US Constitution printed on toilet paper

The Obama Administration is attacking not only Boeing, but also the State of South Carolina and the US Constitution.

Real Clear Politics: The Newest Labor War: Union, Feds Attack Boeing

(h/t: vagabond trader)

April 22, 2011
By Tom Bevan

Welcome to South Carolina, the newest front in America’s organized labor wars.

On Wednesday, the National Labor Relations Board filed a complaint against Boeing, seeking to prevent the aircraft manufacturer from opening a second production facility in Charleston, South Carolina for its new 787 Dreamliner.

The NLRB alleges that Boeing violated the law, opening the non-unionized South Carolina plant in retaliation against union workers for past strikes at its facility in Everett, Washington and also as part of an effort to discourage future strikes. The NLRB wants an administrative court to force Boeing to relocate its second production line back to a unionized plant in Washington.

Needless to say, with labor controversy still roiling some states across the country, particularly in Wisconsin, news of the story rang out like a shot at Fort Sumter.

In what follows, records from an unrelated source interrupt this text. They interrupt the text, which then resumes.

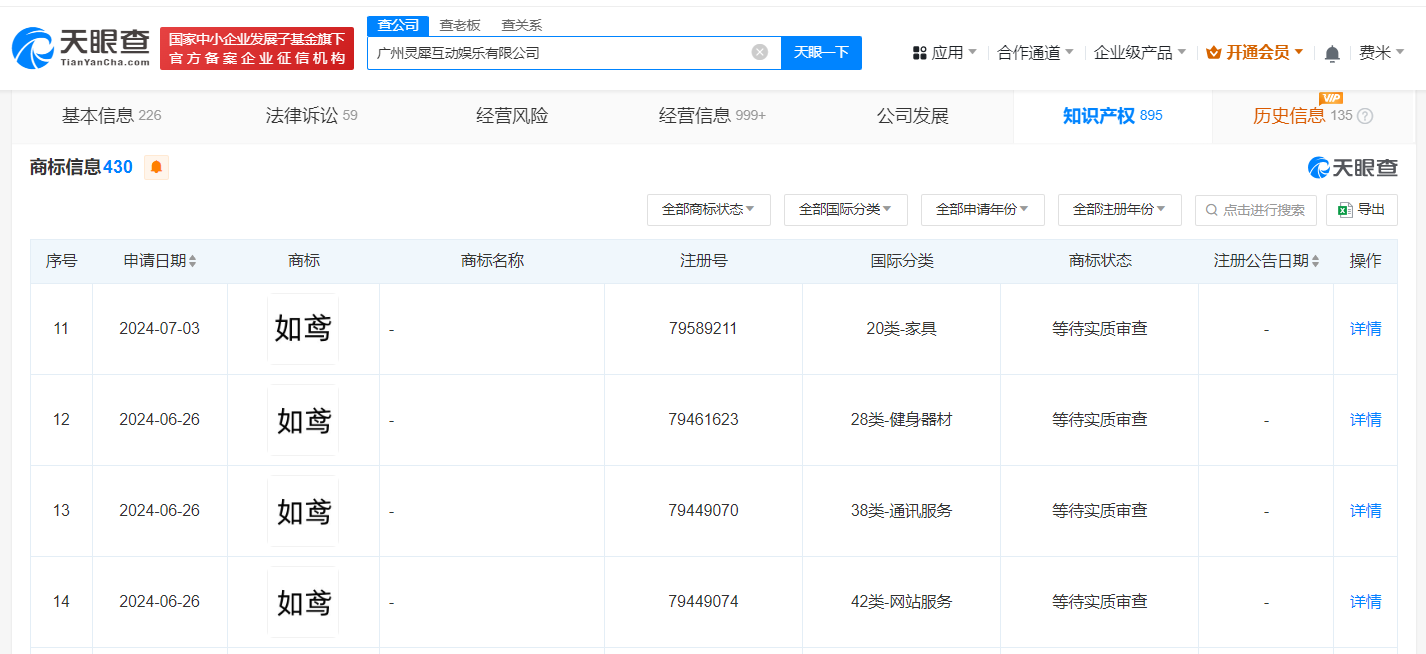Screen dimensions: 1426x654
Task: Click the 天眼一下 search button
Action: [x=821, y=52]
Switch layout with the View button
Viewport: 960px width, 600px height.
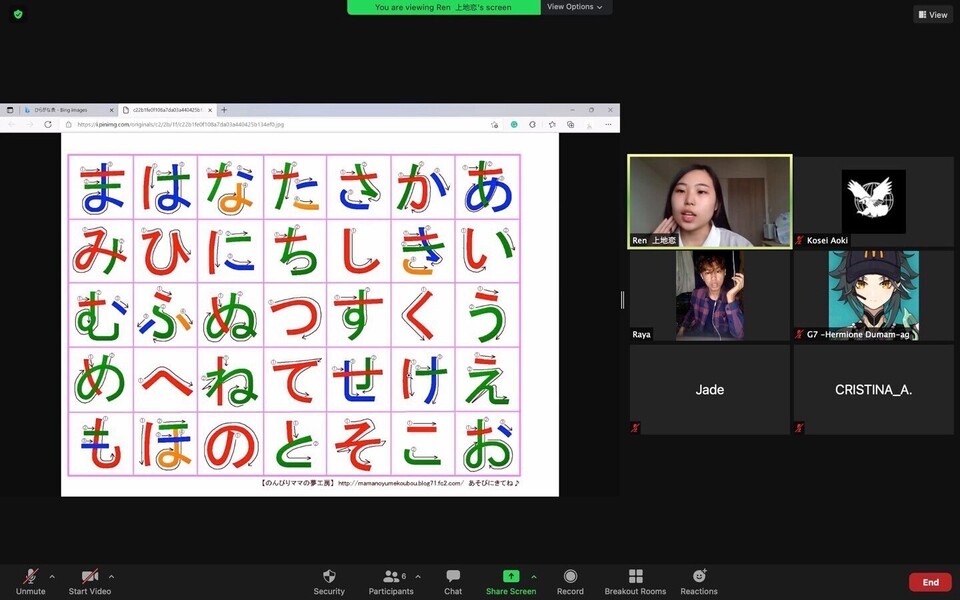tap(932, 14)
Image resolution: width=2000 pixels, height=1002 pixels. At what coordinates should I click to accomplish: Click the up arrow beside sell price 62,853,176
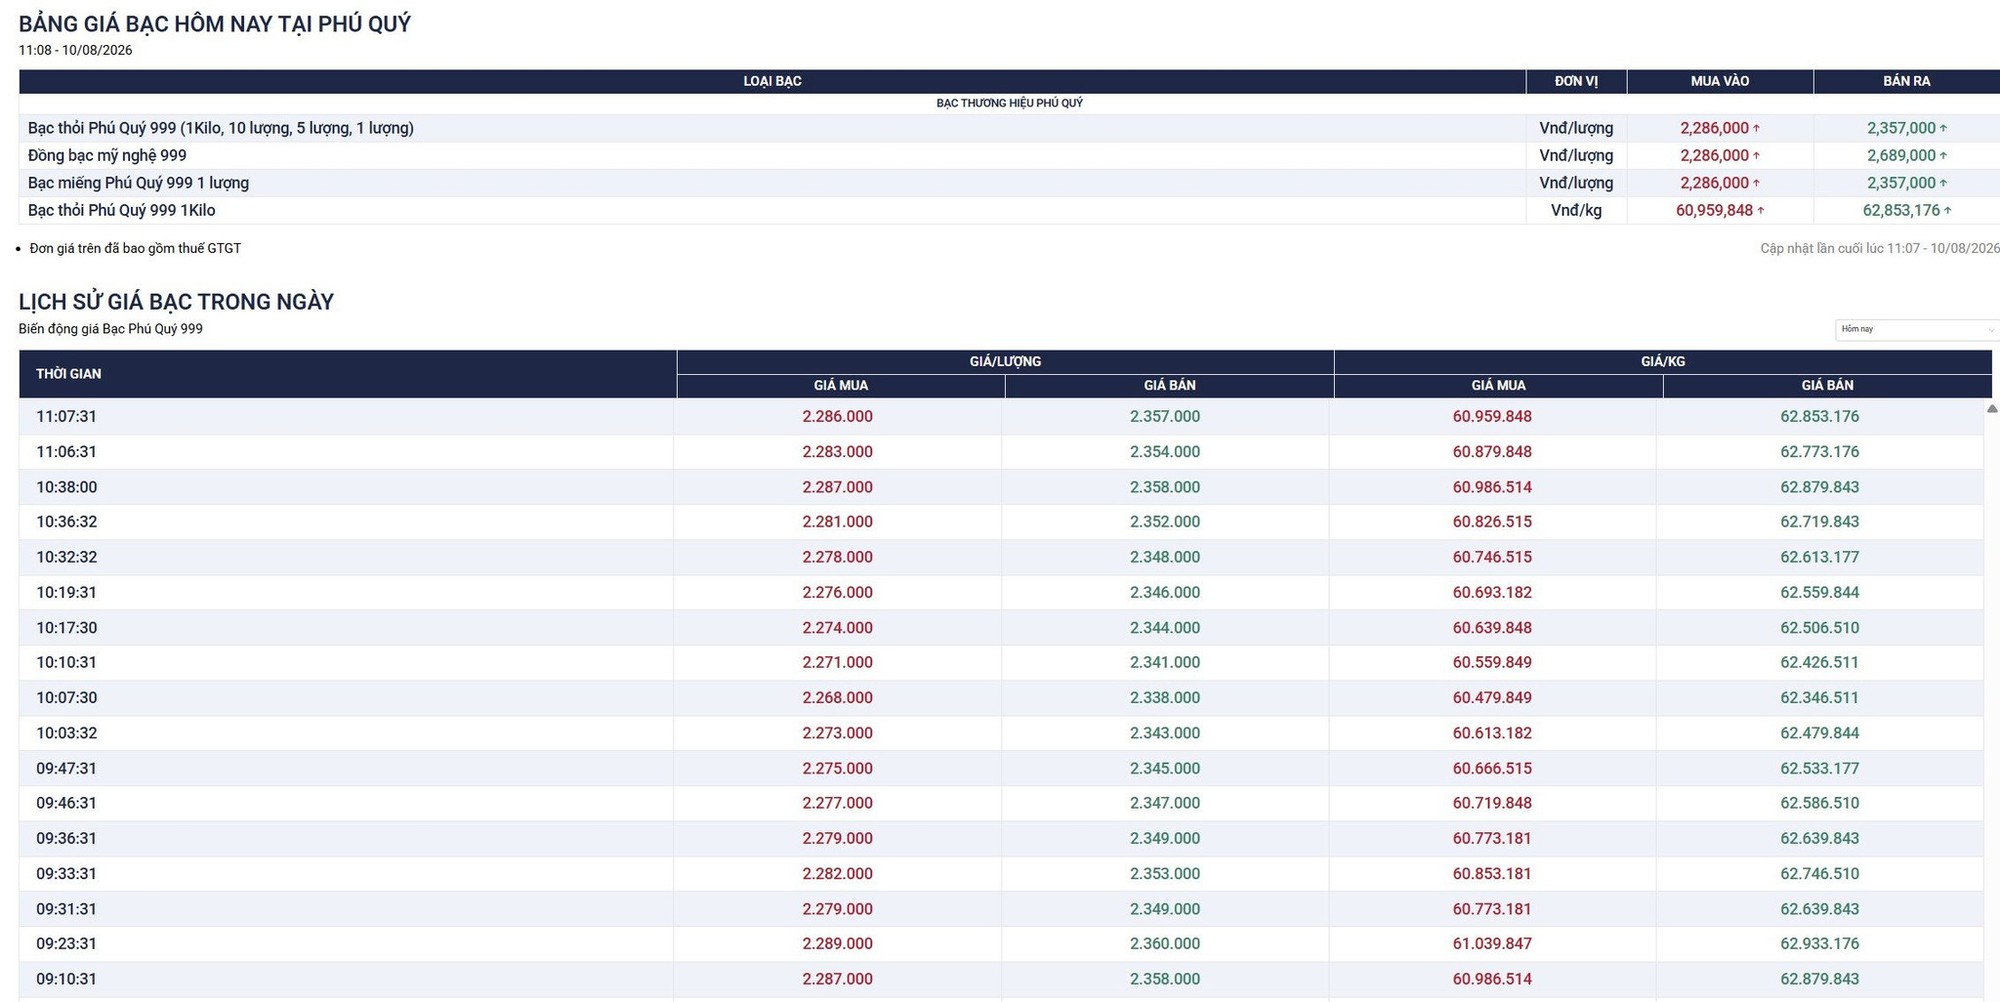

South Carolina Republican Sen. Jim DeMint denounced the move as “nothing more than a political favor for the unions who are supporting President Obama’s reelection campaign.” DeMint vowed to “use every tool at my disposal to stop the president from carrying out this malicious act.”

His GOP colleague in the Senate, Lindsey Graham, called the NLRB’s complaint “one of the worst cases of unelected bureaucrats doing the bidding of special interest groups that I’ve ever seen.”

On the other side, the International Association of Machinists District 571, which filed the grievance in March of last year, predictably hailed the filing as “a victory for all American workers.”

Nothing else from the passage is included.